Closed consultation

Consultation on the International Council for Harmonisation (ICH) M14

Published 29 August 2024

Consultation Details

The Medicines and Healthcare products Regulatory Agency (MHRA) is responsible for regulating all medicines and medical devices in the UK by ensuring they work and are acceptably safe. All our work is underpinned by robust and fact-based judgements to ensure that the benefits justify any risks.

The MHRA is an executive agency of the Department of Health and Social Care.

The International Council for Harmonisation of Technical Requirements for Pharmaceuticals for Human Use (ICH) brings regulatory authorities and the pharmaceutical industry together with a mission to ensure that safe, effective, and high-quality medicines are developed and registered in the most resource-efficient manner. Harmonisation is achieved through the development of ICH Guidelines.

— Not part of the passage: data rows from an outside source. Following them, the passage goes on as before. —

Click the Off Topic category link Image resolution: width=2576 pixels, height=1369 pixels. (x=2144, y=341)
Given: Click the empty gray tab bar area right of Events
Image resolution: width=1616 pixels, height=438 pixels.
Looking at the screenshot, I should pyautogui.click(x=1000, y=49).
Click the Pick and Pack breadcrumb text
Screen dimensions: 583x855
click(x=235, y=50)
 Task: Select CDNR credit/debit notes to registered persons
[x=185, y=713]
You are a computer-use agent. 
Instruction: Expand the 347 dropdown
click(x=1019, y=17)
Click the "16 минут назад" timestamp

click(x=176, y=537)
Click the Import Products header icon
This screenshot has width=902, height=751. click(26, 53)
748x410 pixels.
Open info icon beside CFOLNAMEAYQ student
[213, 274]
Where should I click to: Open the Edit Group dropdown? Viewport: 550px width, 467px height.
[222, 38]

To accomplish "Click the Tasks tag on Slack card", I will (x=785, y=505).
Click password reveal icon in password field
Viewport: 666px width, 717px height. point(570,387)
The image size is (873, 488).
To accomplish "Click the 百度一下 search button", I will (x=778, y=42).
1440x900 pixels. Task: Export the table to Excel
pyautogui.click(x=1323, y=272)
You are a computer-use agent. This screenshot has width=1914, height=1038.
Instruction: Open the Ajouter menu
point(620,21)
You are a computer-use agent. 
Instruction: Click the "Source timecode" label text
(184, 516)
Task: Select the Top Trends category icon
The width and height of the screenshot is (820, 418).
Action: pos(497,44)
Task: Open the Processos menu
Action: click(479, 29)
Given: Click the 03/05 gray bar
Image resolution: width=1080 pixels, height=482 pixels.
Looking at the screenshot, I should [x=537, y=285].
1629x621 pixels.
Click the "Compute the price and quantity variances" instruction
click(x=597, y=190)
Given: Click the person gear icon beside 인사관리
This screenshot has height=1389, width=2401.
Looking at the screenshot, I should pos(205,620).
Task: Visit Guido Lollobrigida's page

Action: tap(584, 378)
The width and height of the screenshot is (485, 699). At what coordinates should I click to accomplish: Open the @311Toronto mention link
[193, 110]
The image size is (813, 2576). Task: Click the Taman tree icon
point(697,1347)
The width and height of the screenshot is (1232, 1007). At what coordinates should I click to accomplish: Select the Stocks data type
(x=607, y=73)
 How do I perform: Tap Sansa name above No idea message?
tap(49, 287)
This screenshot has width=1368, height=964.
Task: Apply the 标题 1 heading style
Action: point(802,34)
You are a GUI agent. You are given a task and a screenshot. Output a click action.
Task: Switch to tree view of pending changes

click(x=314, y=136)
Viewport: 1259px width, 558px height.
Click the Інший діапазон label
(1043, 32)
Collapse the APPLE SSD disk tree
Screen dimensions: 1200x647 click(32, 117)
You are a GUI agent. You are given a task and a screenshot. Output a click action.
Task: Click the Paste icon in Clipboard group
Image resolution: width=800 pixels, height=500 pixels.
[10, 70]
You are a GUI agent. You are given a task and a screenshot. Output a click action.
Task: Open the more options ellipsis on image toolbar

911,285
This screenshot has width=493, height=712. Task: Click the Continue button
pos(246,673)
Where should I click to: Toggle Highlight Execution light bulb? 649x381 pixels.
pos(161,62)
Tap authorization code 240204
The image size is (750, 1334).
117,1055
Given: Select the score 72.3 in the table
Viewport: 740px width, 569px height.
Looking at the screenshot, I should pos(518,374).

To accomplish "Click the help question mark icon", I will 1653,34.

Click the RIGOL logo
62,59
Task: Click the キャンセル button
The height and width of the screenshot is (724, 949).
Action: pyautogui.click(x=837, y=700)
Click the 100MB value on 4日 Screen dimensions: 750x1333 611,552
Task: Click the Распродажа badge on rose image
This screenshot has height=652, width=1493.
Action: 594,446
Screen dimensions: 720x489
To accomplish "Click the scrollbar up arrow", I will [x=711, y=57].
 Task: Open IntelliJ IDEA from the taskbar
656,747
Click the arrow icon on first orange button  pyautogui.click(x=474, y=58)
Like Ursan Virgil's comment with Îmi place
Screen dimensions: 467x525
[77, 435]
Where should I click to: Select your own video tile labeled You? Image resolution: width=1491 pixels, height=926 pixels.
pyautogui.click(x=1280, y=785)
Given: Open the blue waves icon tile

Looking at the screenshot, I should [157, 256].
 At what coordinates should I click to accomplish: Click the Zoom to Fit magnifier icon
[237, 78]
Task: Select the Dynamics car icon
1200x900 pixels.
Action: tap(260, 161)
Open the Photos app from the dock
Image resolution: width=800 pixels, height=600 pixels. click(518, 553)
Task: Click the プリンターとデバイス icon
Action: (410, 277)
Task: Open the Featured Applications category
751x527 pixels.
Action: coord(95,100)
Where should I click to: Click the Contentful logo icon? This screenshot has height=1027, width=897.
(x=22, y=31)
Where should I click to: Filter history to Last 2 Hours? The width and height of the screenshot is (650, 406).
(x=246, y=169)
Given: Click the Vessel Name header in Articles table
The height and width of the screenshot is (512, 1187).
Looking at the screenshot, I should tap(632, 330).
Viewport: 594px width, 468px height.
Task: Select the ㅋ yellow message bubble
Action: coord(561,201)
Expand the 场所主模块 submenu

The ICH Expert Working Group (EWG) for M14 has been updating the guideline on General principles on plan, design, and analysis of pharmacoepidemiological studies that utilise real-world data for safety assessment of medicines.

The guideline will focus on non-interventional pharmacoepidemiological studies using Real-World Data (RWD) and will include basic principles that may apply to these studies when real-world data elements are included. See the draft M14 guidelines.

We invite UK stakeholders and other ICH members to complete the consultation. Following the consultation, the feedback will be reviewed and discussed by the ICH M14 EWG.

We do not intend to publish a full response to this consultation.